> _Source extract_
=== Begin Enclosure ===
Belief has no place in matters of science. If something can be demonstrated to be true, then you either accept it as truth, or you are a fool.

I think some problems stem from calling evolution a theory. To people who don't understand it, it gives the impression that there's still a good chance it could be wrong. While there are missing links here and there, evolution has a pretty sound case.
This. Holy everything this. I'd actually like to direct this at damn near everyone on this thread.

One, the two are not necessarily exclusive. The main question answered by one is a How question, while the other is a Who. As in, "How did this avalanche happen?" and "Who started this avalanche?".

Two, not believing in Creationism is not believing in evolution, its called being an atheist.

Three, to prevent further confusion, let me list some other scientific theories... gravity, relativity, magnetism, germ, expanding universe, big bang, heliocentric, etc.

Four, let me ask you this. Do you believe in Australia? Do you believe it is both a country and a continent? Do you believe kangaroos and koala live there? Do you believe it is very hot in the north of Australia? Do you believe a large chunk of central Australia is a desert? Do you believe it has currently an Old Man Government?
How about rain? Do you believe in rain? Do you believe that sometimes, when the weather is right, water falls from the sky? Do you believe that it is often cloudy when this happens? Do you also believe that open containers of water slowly empty just by the weather being hot and sunny and not rainy?
Do you believe in George Carlin? No, not that he was a good comedian. No, not that he was a person, that's still debatable. I mean, do you believe he was alive, and now he's not?
Do you believe in WW2? No, not whether it was good or bad, or whether the people who fought in that war were heroes. Do you believe it happened?
Do you believe that nearly half of Shakespeare's plays end in a huge bloodbath?
Do you believe in 2?

The answer to all of those is "of course not." They are facts. You don't believe or not believe them, you know or don't know them. They are not something that cannot be proven either true or false. It's not just that they are true, it's that they are.
=== End Enclosure ===
Reproduce verbatim the stretch of the discussion on belief and evolution from "Three, to prevent" through "Old Man Government?".

> _Information supplied_
=== Begin Enclosure ===
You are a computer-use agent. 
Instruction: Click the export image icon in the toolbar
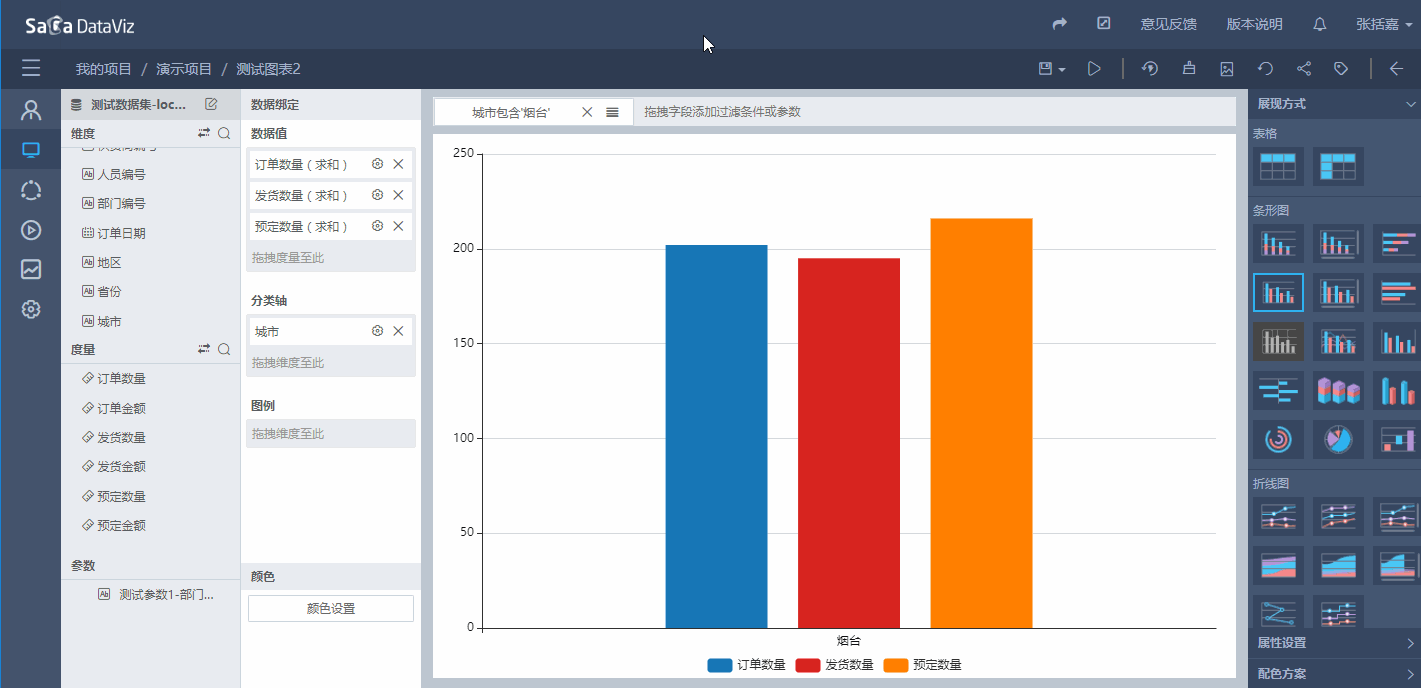(1227, 69)
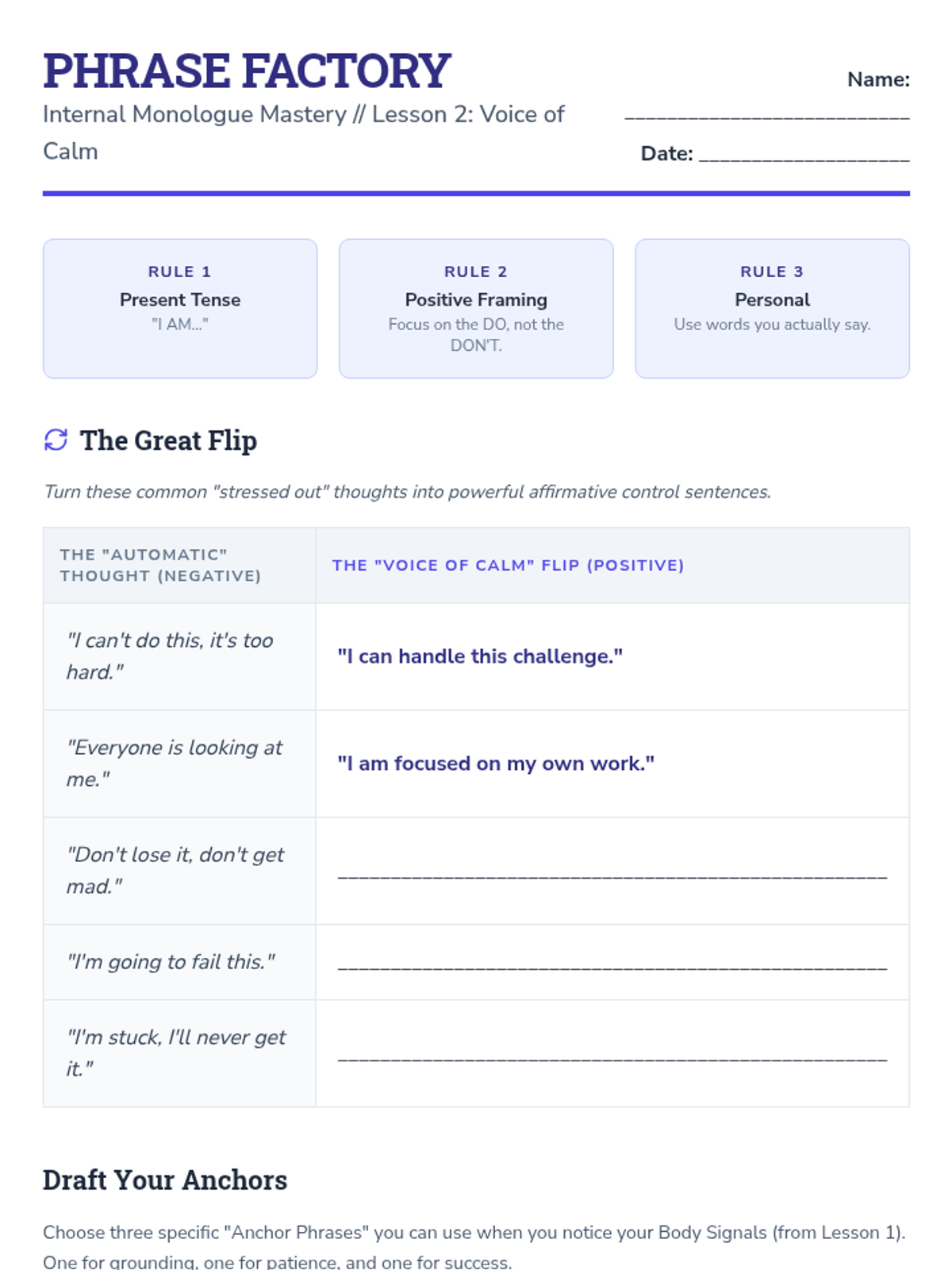Viewport: 952px width, 1270px height.
Task: Click the answer line for "I'm going to fail this"
Action: click(x=612, y=966)
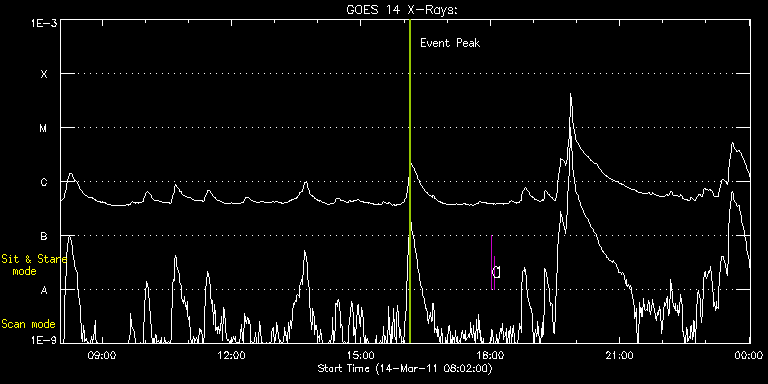Image resolution: width=768 pixels, height=384 pixels.
Task: Click the Sit & Stare mode label
Action: pyautogui.click(x=34, y=264)
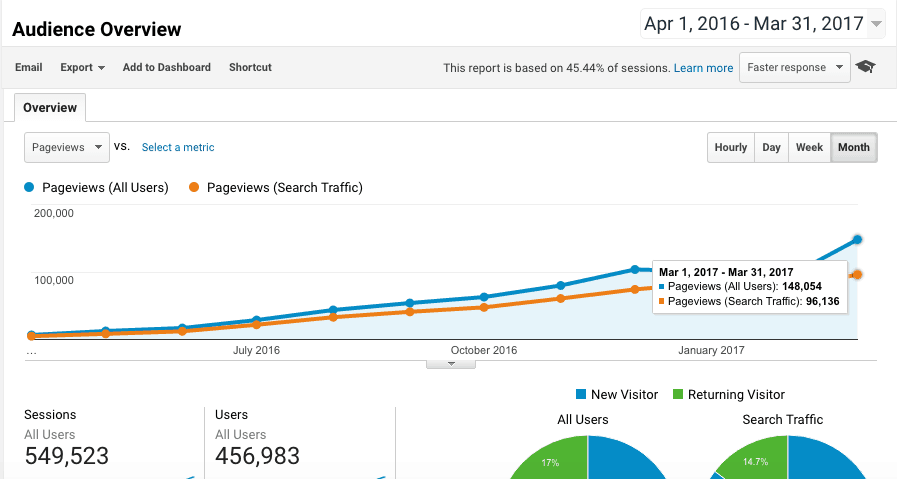This screenshot has height=479, width=897.
Task: Click the orange Pageviews (Search Traffic) legend dot
Action: pos(193,187)
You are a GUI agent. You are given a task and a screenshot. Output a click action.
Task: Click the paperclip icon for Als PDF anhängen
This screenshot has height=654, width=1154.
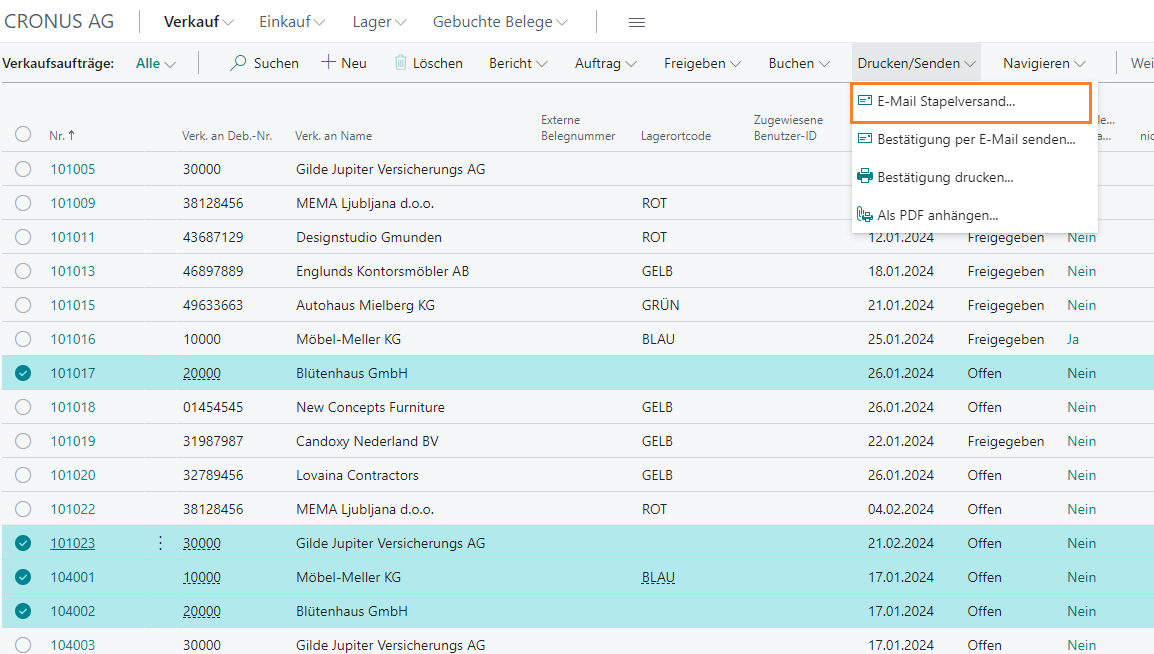[x=865, y=215]
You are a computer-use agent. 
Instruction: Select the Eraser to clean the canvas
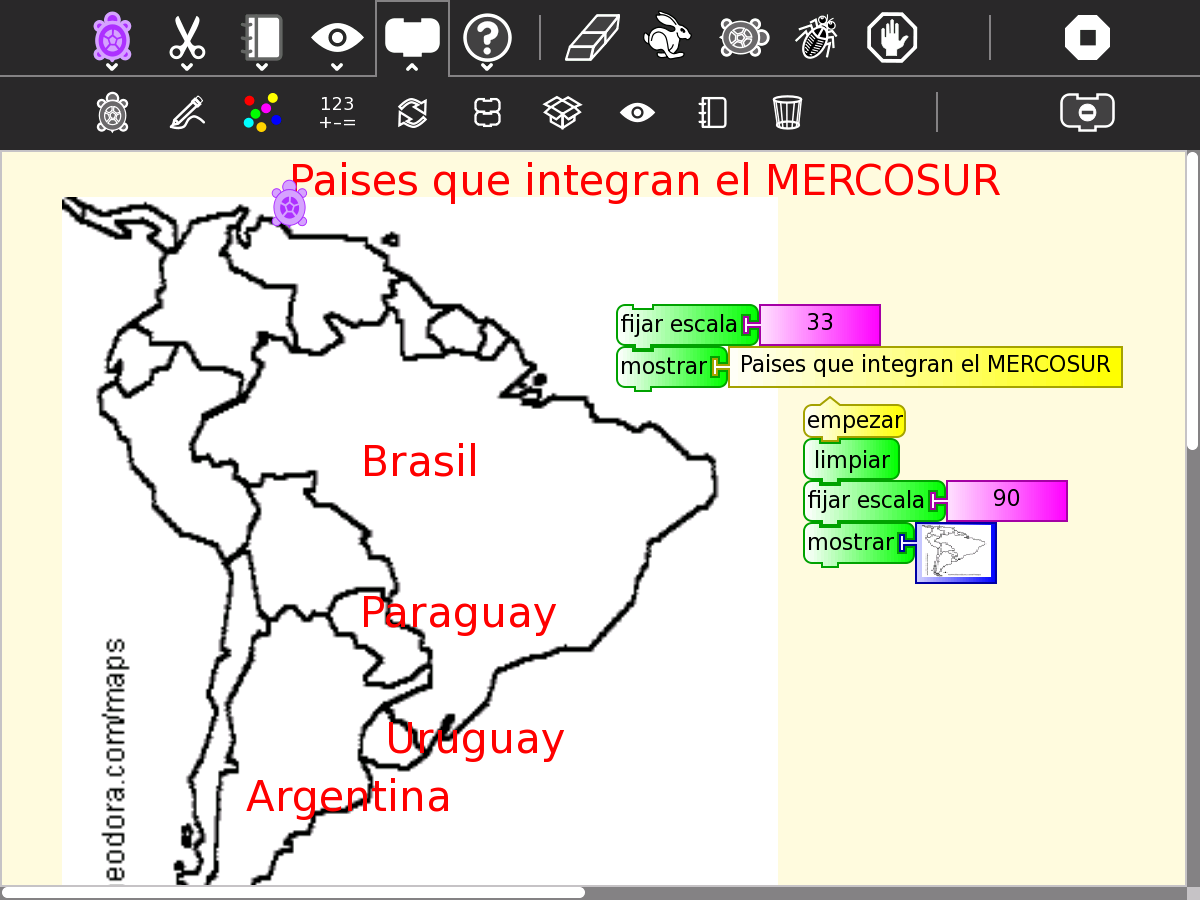[592, 37]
=== End Enclosure ===
> _Final answer_
Three, to prevent further confusion, let me list some other scientific theories... gravity, relativity, magnetism, germ, expanding universe, big bang, heliocentric, etc.

Four, let me ask you this. Do you believe in Australia? Do you believe it is both a country and a continent? Do you believe kangaroos and koala live there? Do you believe it is very hot in the north of Australia? Do you believe a large chunk of central Australia is a desert? Do you believe it has currently an Old Man Government?